Ce dernier allait lui serrer la main, mais Gooding fit un pas en arrière, évitant lestement le geste. Atkins sourit, le laissant tranquille, Gooding se détendant. Un peu ennuyée, et embarrassée par ce qu'il se passait, j'ai décidé de marcher aveuglement dans les couloirs, les deux hommes se disputant encore.
J'entendais d'ici leurs chamailleries, devenu des sonorités secondaires, faiblement, un son de piano éveilla ma curiosité, et comme je n'avais vu qu'une seule musicienne, tout de suite, j'ai pensé à Elmira.
« Je suis dans la bonne direction. »
Alors que je m'approchai doucement mais sûrement des sons de piano, d'un coup ils s'arrêtèrent. Hésitante, je continuai de m'avancer, et je vis une porte entrouverte, maintenant elle sifflait, même mélodie que son piano. Elle écrivait.
— Qui est là, à me regarder, n'as-tu aucun courage à te présenter devant moi ? je ne vais pas te manger. Entre, petite femme.
Je restai figée. Sérieusement ?
« Petite femme ? »
— Bonsoir... Gooding voulait me présenter, mais il est occupé avec...
Je me fis couper brusquement dans mon élan, Elmira me tenant la main et la regardant soigneusement. Me taisant, je l'observais faire, et elle me tapota ma main avec l'autre qui tenait sa plume. Elle me regarda dans les yeux, pénétrant mon âme, ou ce qu'il restait de mon corps depuis ma mort.
Elle me sourit.
— Sage petite femme.
— Pardon ? Dis-je silencieusement étonnée par ce surnom beaucoup trop péjoratif à mon goût.

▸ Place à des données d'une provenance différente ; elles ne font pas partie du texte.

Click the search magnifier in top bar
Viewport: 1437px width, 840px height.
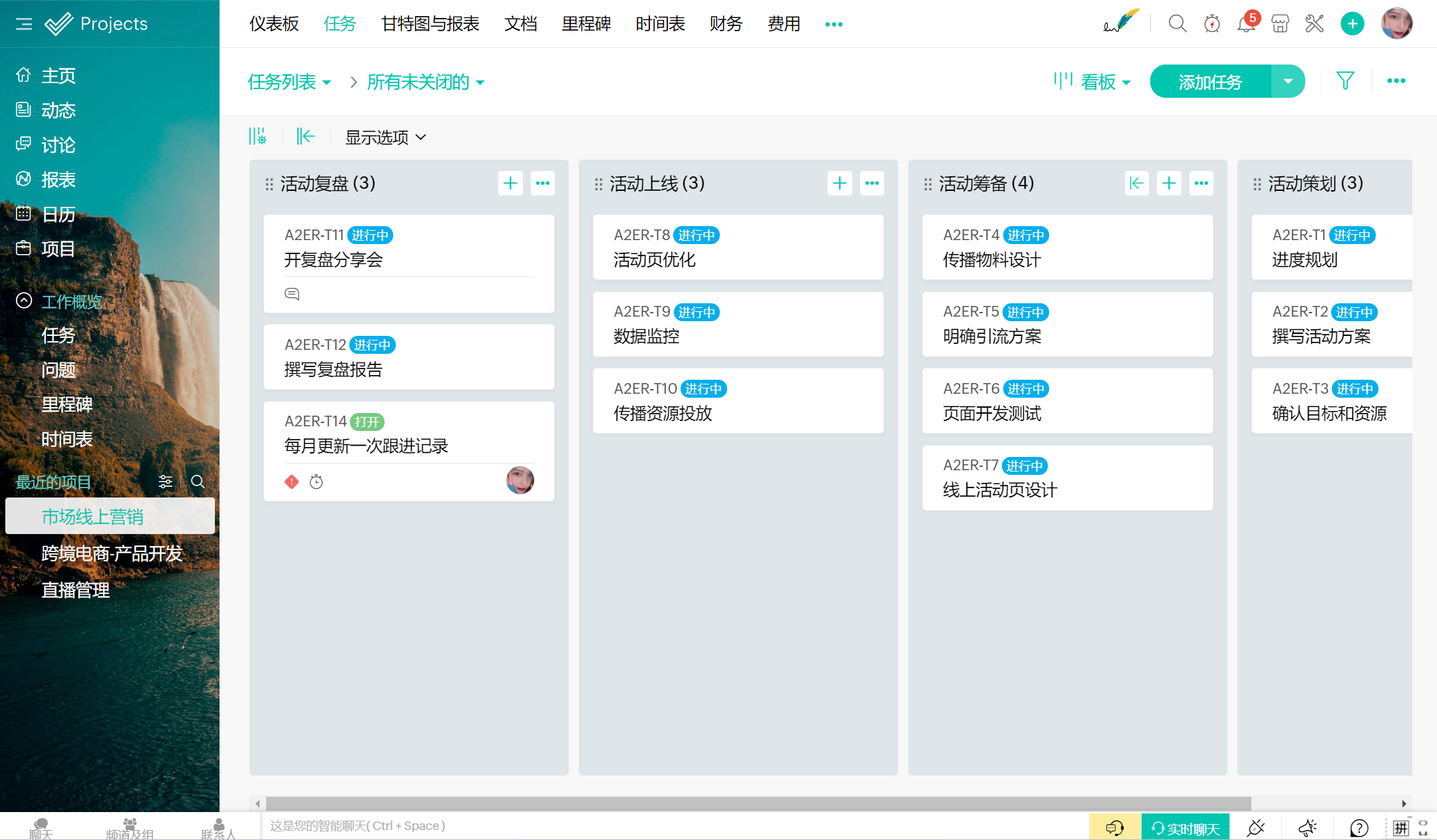coord(1178,25)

J'ai pu percevoir de plus près son visage, elle était plus belle que de loin. Son teint blanchâtre sans pour autant être jusqu'à pâle, son nez fin, et sa bouche tout aussi fine, maquillée d'un rouge à lèvres noir.

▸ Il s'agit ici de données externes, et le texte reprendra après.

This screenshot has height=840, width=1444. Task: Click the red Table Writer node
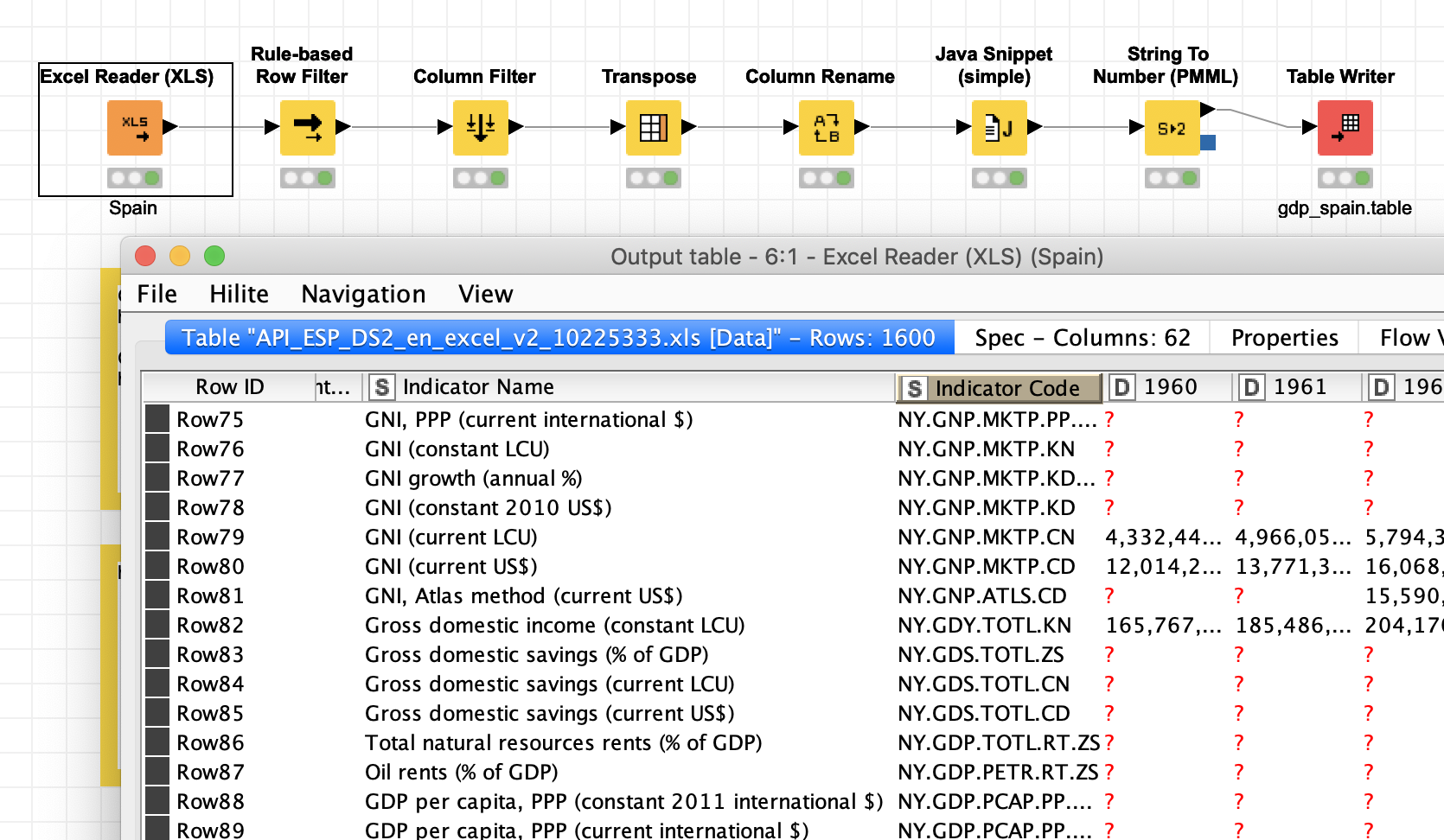pos(1345,128)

J'ai cru qu'Elmira voulait m'embrasser mais c'est juste pour me déposer un fine baiser sur le coin de la lèvre, mais ne toucha pas ma peau grâce au masque que je portais. Mes joues chauffaient, et je me reculai, la repoussant gentiment.
— Désolée, mais ce genre de relation ne m'intéresse pas... pas le fait que vous soyez une femme, loin de là !
Je ne voyais pas le reste de son visage, mais la moitié était découverte, et je vis ses lèvres fines me faire un sourire charmeur.
« Gooding, Atkins, seigneur je suis tellement pas à l'aise. »
Tremblotante de ce contact trop proche et intime à mon goût, Elmira en ria bien que je n'apprécie pas, cependant rien n'était drôle. Mais elle cacha avec sa main gantée noire son sourire :
— Désolée petite femme, j'ai tendance à être trop tactile dès que je rencontre quelqu'un. Ton âme est si jolie.
Je penchai ma tête sur le côté ne comprenant pas. Avait-elle un don permettant de voir à travers les gens, leurs âmes et leur pureté ?
Elmira me jugea de haut en bas, comme un objet d'étude, elle n'arrêtait pas d'élargir son sourire. Finalement... je préférais quand elle jouait.
Comme un miracle, Atkins apparut derrière moi et m'éloigna d'Elmira. Son sourire s'effaça, et elle soupira lentement, me sentant pire que nue devant elle qu'avait pu faire Atkins.
— Elle a une âme pure, pourquoi mourir ? demanda-t-elle à Atkins. Tu enlèves un talent à notre ville.
J'étais touchée par ses mots.
« Mais ce n'est pas vrai. J'en ai aucun, et si la beauté de l'âme devrait en être un... »
« Non, c'est faux. »
— Tu nous a cassé Dionysia, dit Atkins, un sourire discret en coin. Regarde, elle ne répond plus. Et si elle est là... ça veut bien dire que tu te trompes, non ?
Les deux se fusillèrent, je ne sais pas si c'est Atkins qui avait raison, ou Elmira qui tentait de me faire comprendre qu'elle voyait quelque chose en moi que personne d'autre ne voyait.
Je ne voyais que moi, mes mains, l'identique Moi.